• [TASK ITEM] Copy each line of the listing where the word "beside" can be found.

• [INPUT DATA]
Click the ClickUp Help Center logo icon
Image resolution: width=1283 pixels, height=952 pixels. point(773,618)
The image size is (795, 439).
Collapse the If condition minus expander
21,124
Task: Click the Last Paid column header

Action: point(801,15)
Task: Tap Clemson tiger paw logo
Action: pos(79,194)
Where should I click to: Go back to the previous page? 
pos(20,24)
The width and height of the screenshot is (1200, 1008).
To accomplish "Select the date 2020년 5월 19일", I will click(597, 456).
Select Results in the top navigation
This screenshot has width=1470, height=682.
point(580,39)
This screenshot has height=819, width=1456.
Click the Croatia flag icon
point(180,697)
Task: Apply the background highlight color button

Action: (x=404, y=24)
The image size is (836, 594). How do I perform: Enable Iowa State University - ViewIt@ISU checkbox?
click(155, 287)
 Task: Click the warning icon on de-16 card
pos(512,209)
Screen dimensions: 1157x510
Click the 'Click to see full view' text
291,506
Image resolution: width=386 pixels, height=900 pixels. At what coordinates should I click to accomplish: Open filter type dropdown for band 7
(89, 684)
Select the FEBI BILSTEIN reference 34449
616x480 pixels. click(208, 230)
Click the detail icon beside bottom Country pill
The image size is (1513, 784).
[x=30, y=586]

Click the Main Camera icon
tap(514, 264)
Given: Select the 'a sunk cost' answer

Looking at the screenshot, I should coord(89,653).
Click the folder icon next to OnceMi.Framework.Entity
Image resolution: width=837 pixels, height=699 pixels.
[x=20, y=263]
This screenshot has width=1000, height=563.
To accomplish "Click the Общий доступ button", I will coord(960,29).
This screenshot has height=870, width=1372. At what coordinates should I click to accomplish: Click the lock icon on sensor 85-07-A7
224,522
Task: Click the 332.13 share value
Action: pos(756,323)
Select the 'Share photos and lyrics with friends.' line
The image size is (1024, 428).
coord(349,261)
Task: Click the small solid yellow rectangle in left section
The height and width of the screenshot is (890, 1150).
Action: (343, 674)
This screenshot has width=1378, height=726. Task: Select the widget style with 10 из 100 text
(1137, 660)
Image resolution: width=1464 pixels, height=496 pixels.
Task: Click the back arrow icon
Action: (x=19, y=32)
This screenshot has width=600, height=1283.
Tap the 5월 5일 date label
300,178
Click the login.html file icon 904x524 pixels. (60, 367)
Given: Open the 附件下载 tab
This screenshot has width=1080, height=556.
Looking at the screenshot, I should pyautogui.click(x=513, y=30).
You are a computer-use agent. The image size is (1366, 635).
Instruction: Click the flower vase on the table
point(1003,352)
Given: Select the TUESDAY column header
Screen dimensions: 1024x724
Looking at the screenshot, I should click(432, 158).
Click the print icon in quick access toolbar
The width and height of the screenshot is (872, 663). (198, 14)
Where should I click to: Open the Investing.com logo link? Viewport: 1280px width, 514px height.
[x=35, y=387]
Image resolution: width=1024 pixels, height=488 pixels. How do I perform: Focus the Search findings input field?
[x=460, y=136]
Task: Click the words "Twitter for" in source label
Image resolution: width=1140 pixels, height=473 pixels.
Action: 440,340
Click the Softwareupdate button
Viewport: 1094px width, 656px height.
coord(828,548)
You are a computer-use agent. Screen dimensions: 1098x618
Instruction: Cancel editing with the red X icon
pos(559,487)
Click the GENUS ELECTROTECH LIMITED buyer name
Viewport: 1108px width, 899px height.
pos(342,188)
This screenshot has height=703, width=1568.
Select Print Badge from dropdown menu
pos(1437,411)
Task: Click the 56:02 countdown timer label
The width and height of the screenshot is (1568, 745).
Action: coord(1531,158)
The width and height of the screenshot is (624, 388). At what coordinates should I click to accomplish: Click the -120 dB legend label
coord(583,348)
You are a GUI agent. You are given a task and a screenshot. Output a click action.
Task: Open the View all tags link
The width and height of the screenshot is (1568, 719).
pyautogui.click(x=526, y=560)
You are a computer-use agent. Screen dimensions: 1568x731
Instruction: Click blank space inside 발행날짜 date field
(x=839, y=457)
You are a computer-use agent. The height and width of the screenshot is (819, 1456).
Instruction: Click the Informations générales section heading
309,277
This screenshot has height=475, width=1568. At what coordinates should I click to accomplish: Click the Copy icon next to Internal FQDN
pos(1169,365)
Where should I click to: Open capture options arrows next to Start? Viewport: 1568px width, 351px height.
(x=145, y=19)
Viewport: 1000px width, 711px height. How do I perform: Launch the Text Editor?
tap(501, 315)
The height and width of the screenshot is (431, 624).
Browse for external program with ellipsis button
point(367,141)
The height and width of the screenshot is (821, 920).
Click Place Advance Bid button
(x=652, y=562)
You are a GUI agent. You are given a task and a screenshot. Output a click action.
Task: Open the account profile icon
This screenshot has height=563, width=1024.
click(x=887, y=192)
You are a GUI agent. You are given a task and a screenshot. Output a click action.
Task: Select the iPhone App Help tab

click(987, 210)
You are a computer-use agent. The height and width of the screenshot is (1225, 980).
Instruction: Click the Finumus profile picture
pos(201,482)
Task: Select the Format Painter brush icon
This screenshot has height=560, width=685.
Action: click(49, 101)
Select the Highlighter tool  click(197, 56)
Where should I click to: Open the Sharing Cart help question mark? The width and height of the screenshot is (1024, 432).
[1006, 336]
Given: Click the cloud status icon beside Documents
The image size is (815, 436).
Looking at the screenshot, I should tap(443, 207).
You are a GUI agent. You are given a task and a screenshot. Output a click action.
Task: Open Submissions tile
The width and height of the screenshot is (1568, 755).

• [EXERCISE SOLUTION]
Click the detail icon beside bottom Country pill
Given: Click the cloud status icon beside Documents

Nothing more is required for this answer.